AN INTRODUCTION TO
Changing the Conversation: a third way for congregations by Anthony B. Robinson
By Alan Scarfe, Bishop of the Episcopal Diocese of Iowa
As we enter into another season of Lent, I am inviting us to engage a book together. This is not intended to replace the various Lenten study projects that have been organized locally around the diocese, but to be a personal online project stimulated by weekly blog reflections which can be found on the Diocesan web-site. I suppose I am hoping it will be something that will also get us more familiar with our social media presence as a Diocese which now includes my weekly visitation sermon and a reflection on the congregations I visit. It may also introduce more of us to our own face book page and even to the study offerings of the eSeminary. So I am hoping for more than one accomplishment than us simply spending time together in virtual study.
The Diocesan book I have chosen is Anthony Robinson’s Changing the Conversation. Dr Robinson will also be our Baptismal Living Day speaker on April 5th, which will also be the final weekend of the blog reflections. Please look out for the invitation and registration information for the Baptismal Living Day which will be held at St Timothy’s Episcopal Church in West Des Moines. Once again I ask that you consider bringing a team from your congregation who can take the ideas presented and create a potential strategy for your congregation’s development. As the book title indicates, the writer asserts that in our anxiety and concern for the growth of our congregations, we are asking the wrong questions and need to change our conversation topics. He looks at the changing context of our society and the Church in the world and begins by seeking to alleviate our anxiety by insisting that change is all around us and much of what we are facing comes from issues much larger than ourselves.

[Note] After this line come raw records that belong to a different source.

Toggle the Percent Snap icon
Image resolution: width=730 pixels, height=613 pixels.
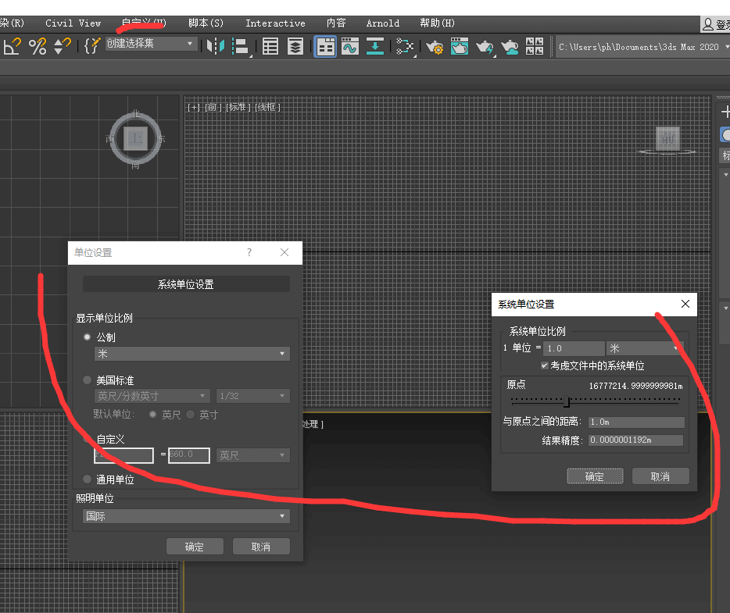(x=37, y=47)
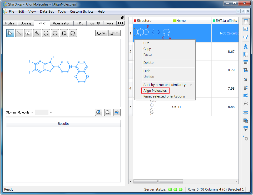Click the function f(x) sidebar icon

click(x=245, y=104)
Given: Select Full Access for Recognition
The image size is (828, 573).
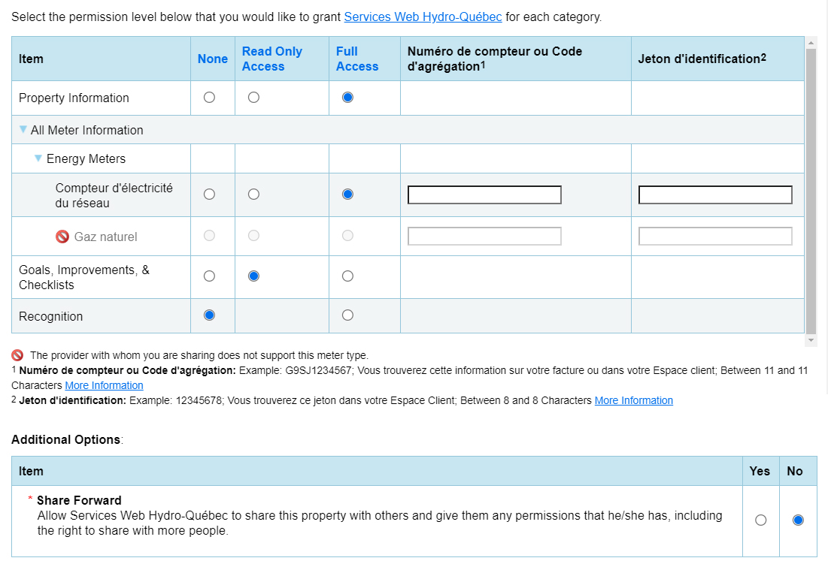Looking at the screenshot, I should tap(347, 315).
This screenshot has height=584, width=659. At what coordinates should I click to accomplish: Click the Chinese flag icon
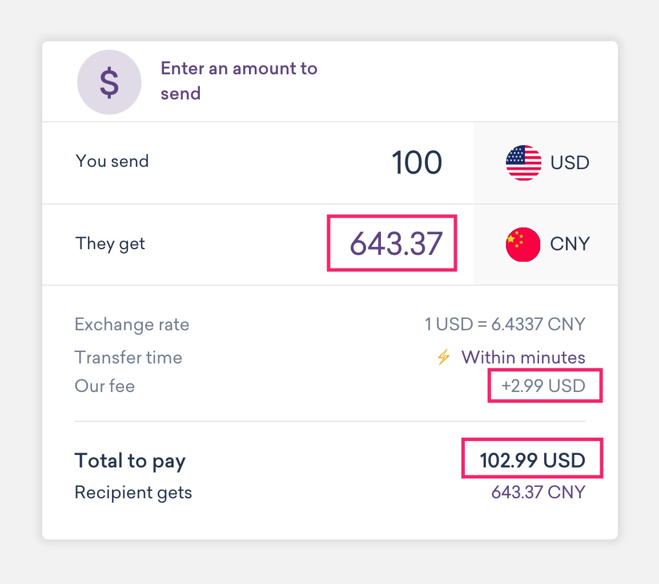(x=523, y=244)
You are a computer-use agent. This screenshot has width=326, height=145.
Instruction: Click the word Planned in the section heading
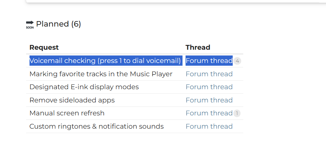(52, 24)
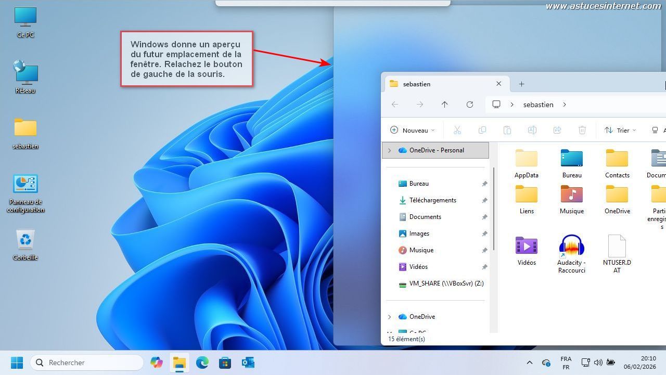Open the Audacity shortcut icon
This screenshot has width=666, height=375.
[571, 246]
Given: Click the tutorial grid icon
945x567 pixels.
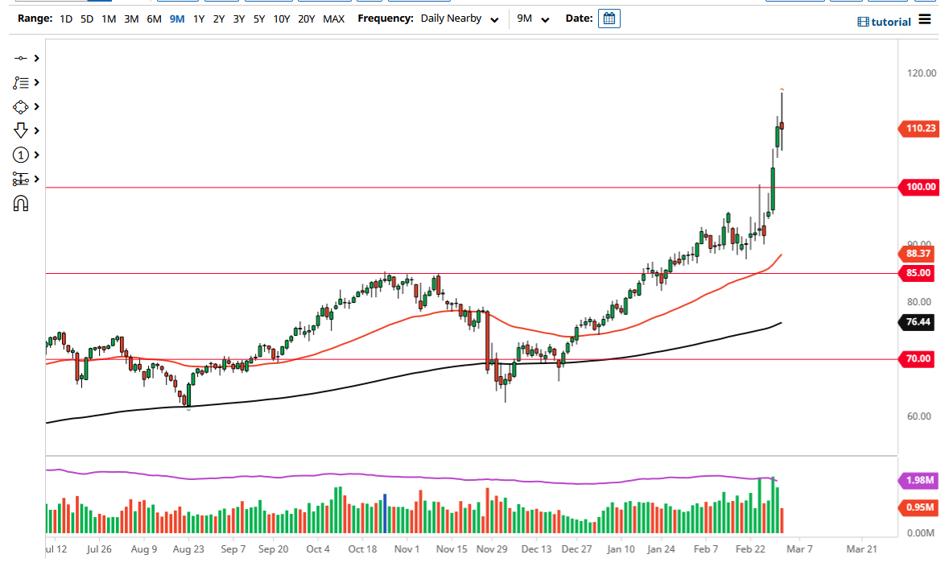Looking at the screenshot, I should 865,21.
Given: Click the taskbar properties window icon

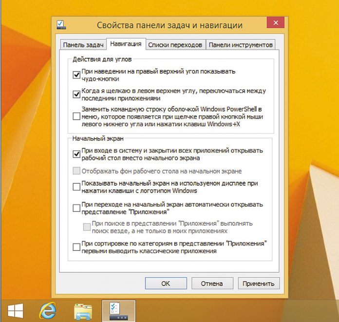Looking at the screenshot, I should click(118, 311).
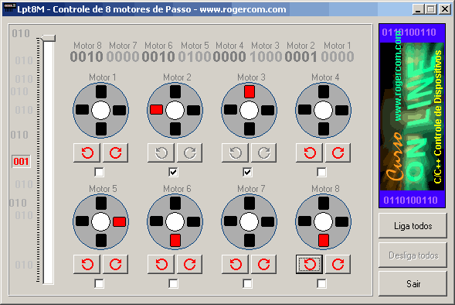Rotate Motor 6 counterclockwise
455x305 pixels.
pyautogui.click(x=161, y=264)
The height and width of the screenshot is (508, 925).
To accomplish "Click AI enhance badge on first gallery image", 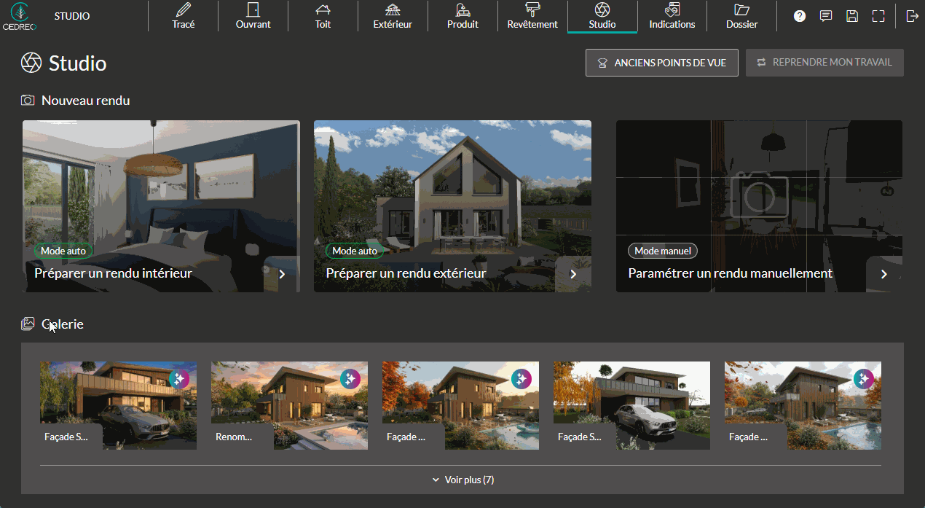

Having said that, it also holds that we have much responsibility for our own growth. That involves taking seriously God’s call on our lives as disciples of Jesus Christ, and our need for inner attention to the life of the Spirit. Robinson asks us about leadership and purpose, and the importance of being directed outwards in our sense of service and mission. These are not new ideas, and you have probably been told these things before in different ways, but it is the way he makes them accessible to us and our communities that I found helpful. Some congregations have studied the book after I first drew attention to it last year. We have a lot to learn from how you might have applied some of the principles already in follow up to your study, and so I invite you too to participate and join in the conversation. I trust that we all will find it to be the right one.